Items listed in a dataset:
----------

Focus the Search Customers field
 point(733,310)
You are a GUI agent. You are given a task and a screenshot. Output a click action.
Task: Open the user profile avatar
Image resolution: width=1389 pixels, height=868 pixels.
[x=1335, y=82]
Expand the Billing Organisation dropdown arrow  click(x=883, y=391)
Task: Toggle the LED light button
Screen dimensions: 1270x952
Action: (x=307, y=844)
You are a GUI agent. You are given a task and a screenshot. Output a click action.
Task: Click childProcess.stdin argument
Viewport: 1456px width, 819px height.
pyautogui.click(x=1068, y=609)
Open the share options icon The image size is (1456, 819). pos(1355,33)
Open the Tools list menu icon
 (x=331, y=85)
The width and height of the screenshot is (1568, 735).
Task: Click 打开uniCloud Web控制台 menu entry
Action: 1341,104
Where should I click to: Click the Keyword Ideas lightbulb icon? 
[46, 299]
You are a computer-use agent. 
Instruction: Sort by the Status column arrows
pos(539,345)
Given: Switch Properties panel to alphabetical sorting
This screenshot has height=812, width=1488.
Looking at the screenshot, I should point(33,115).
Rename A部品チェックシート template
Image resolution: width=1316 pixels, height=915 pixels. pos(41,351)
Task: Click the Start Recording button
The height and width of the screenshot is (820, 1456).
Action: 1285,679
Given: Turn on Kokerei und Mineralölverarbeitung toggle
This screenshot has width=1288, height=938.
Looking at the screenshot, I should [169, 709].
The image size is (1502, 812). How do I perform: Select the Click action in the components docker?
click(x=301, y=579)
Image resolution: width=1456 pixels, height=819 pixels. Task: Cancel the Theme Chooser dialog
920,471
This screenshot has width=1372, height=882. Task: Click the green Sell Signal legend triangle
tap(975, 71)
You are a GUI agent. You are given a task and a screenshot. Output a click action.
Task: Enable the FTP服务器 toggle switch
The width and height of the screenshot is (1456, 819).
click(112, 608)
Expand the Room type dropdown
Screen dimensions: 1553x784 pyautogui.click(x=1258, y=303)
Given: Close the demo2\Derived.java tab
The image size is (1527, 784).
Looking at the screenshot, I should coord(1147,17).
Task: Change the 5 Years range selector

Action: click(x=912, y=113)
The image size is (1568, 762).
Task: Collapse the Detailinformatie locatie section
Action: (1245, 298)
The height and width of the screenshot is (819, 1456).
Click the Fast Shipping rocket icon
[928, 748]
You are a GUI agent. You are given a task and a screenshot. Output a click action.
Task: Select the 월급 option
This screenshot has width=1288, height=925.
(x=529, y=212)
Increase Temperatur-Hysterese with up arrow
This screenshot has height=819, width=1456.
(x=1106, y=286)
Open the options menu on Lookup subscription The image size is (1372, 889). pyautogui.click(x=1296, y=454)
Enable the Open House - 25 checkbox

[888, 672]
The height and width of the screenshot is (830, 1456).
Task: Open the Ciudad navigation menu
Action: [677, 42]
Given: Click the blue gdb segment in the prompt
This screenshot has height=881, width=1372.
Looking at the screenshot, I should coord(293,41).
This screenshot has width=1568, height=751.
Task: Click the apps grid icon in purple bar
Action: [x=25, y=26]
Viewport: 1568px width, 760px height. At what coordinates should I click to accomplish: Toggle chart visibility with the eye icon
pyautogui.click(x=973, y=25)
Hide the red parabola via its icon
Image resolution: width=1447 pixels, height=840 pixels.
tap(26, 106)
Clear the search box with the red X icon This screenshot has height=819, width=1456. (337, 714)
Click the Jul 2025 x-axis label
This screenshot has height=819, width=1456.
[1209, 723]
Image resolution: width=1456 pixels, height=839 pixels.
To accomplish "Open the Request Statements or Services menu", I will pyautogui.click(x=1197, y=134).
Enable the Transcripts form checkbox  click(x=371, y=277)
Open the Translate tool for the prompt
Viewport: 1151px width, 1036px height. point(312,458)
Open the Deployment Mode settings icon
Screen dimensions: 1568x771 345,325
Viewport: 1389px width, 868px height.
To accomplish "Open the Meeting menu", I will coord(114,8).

----------

→ What is being asked
Print the entire set of records again, exactly.

→ Response area
Focus the Search Customers field
 point(733,310)
You are a GUI agent. You are given a task and a screenshot. Output a click action.
Task: Open the user profile avatar
Image resolution: width=1389 pixels, height=868 pixels.
[x=1335, y=82]
Expand the Billing Organisation dropdown arrow  click(x=883, y=391)
Task: Toggle the LED light button
Screen dimensions: 1270x952
Action: (x=307, y=844)
You are a GUI agent. You are given a task and a screenshot. Output a click action.
Task: Click childProcess.stdin argument
Viewport: 1456px width, 819px height.
pyautogui.click(x=1068, y=609)
Open the share options icon The image size is (1456, 819). pos(1355,33)
Open the Tools list menu icon
 (x=331, y=85)
The width and height of the screenshot is (1568, 735).
Task: Click 打开uniCloud Web控制台 menu entry
Action: 1341,104
Where should I click to: Click the Keyword Ideas lightbulb icon? 
[46, 299]
You are a computer-use agent. 
Instruction: Sort by the Status column arrows
pos(539,345)
Given: Switch Properties panel to alphabetical sorting
This screenshot has height=812, width=1488.
Looking at the screenshot, I should point(33,115).
Rename A部品チェックシート template
Image resolution: width=1316 pixels, height=915 pixels. pos(41,351)
Task: Click the Start Recording button
The height and width of the screenshot is (820, 1456).
Action: 1285,679
Given: Turn on Kokerei und Mineralölverarbeitung toggle
This screenshot has width=1288, height=938.
Looking at the screenshot, I should [169, 709].
The image size is (1502, 812). How do I perform: Select the Click action in the components docker?
click(x=301, y=579)
Image resolution: width=1456 pixels, height=819 pixels. Task: Cancel the Theme Chooser dialog
920,471
This screenshot has width=1372, height=882. Task: Click the green Sell Signal legend triangle
tap(975, 71)
You are a GUI agent. You are given a task and a screenshot. Output a click action.
Task: Enable the FTP服务器 toggle switch
The width and height of the screenshot is (1456, 819).
click(112, 608)
Expand the Room type dropdown
Screen dimensions: 1553x784 pyautogui.click(x=1258, y=303)
Given: Close the demo2\Derived.java tab
The image size is (1527, 784).
Looking at the screenshot, I should coord(1147,17).
Task: Change the 5 Years range selector

Action: click(x=912, y=113)
The image size is (1568, 762).
Task: Collapse the Detailinformatie locatie section
Action: (1245, 298)
The height and width of the screenshot is (819, 1456).
Click the Fast Shipping rocket icon
[928, 748]
You are a GUI agent. You are given a task and a screenshot. Output a click action.
Task: Select the 월급 option
This screenshot has width=1288, height=925.
(x=529, y=212)
Increase Temperatur-Hysterese with up arrow
This screenshot has height=819, width=1456.
(x=1106, y=286)
Open the options menu on Lookup subscription The image size is (1372, 889). pyautogui.click(x=1296, y=454)
Enable the Open House - 25 checkbox

[888, 672]
The height and width of the screenshot is (830, 1456).
Task: Open the Ciudad navigation menu
Action: [677, 42]
Given: Click the blue gdb segment in the prompt
This screenshot has height=881, width=1372.
Looking at the screenshot, I should coord(293,41).
This screenshot has width=1568, height=751.
Task: Click the apps grid icon in purple bar
Action: [x=25, y=26]
Viewport: 1568px width, 760px height. At what coordinates should I click to accomplish: Toggle chart visibility with the eye icon
pyautogui.click(x=973, y=25)
Hide the red parabola via its icon
Image resolution: width=1447 pixels, height=840 pixels.
tap(26, 106)
Clear the search box with the red X icon This screenshot has height=819, width=1456. (337, 714)
Click the Jul 2025 x-axis label
This screenshot has height=819, width=1456.
[1209, 723]
Image resolution: width=1456 pixels, height=839 pixels.
To accomplish "Open the Request Statements or Services menu", I will pyautogui.click(x=1197, y=134).
Enable the Transcripts form checkbox  click(x=371, y=277)
Open the Translate tool for the prompt
Viewport: 1151px width, 1036px height. point(312,458)
Open the Deployment Mode settings icon
Screen dimensions: 1568x771 345,325
Viewport: 1389px width, 868px height.
To accomplish "Open the Meeting menu", I will coord(114,8).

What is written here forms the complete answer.